▶ **Your task**
Take the lines below beginning at the line that has "Tusind tak, hvor blev jeg… (87, 1960)" and stopping after the line that has "Næste (59, 597)", and print them exactly as they are, with no other lines.
##### Input #####
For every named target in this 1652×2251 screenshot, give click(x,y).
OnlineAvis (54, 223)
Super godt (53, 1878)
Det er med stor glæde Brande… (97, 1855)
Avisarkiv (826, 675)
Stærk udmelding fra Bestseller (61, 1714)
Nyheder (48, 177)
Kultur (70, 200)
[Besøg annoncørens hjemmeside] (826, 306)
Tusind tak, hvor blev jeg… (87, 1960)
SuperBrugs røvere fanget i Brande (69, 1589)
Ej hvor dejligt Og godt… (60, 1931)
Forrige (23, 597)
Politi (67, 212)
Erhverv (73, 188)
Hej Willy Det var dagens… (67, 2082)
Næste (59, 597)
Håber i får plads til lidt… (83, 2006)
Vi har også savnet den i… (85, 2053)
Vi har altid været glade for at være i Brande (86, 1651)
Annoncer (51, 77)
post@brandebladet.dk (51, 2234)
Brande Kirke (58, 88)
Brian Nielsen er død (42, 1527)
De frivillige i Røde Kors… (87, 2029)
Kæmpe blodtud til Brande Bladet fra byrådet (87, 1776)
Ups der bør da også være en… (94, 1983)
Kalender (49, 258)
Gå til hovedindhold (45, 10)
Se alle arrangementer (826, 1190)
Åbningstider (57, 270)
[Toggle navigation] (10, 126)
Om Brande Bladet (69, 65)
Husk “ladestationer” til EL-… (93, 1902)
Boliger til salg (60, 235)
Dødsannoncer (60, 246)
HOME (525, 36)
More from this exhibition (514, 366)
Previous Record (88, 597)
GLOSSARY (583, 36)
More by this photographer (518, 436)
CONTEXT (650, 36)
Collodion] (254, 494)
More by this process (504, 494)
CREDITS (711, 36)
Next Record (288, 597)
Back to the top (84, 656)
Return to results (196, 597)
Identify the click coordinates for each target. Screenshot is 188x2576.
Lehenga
#####
▶ **Solution to this exercise**
Tusind tak, hvor blev jeg… (87, 1960)
SuperBrugs røvere fanget i Brande (69, 1589)
Ej hvor dejligt Og godt… (60, 1931)
Forrige (23, 597)
Politi (67, 212)
Erhverv (73, 188)
Hej Willy Det var dagens… (67, 2082)
Næste (59, 597)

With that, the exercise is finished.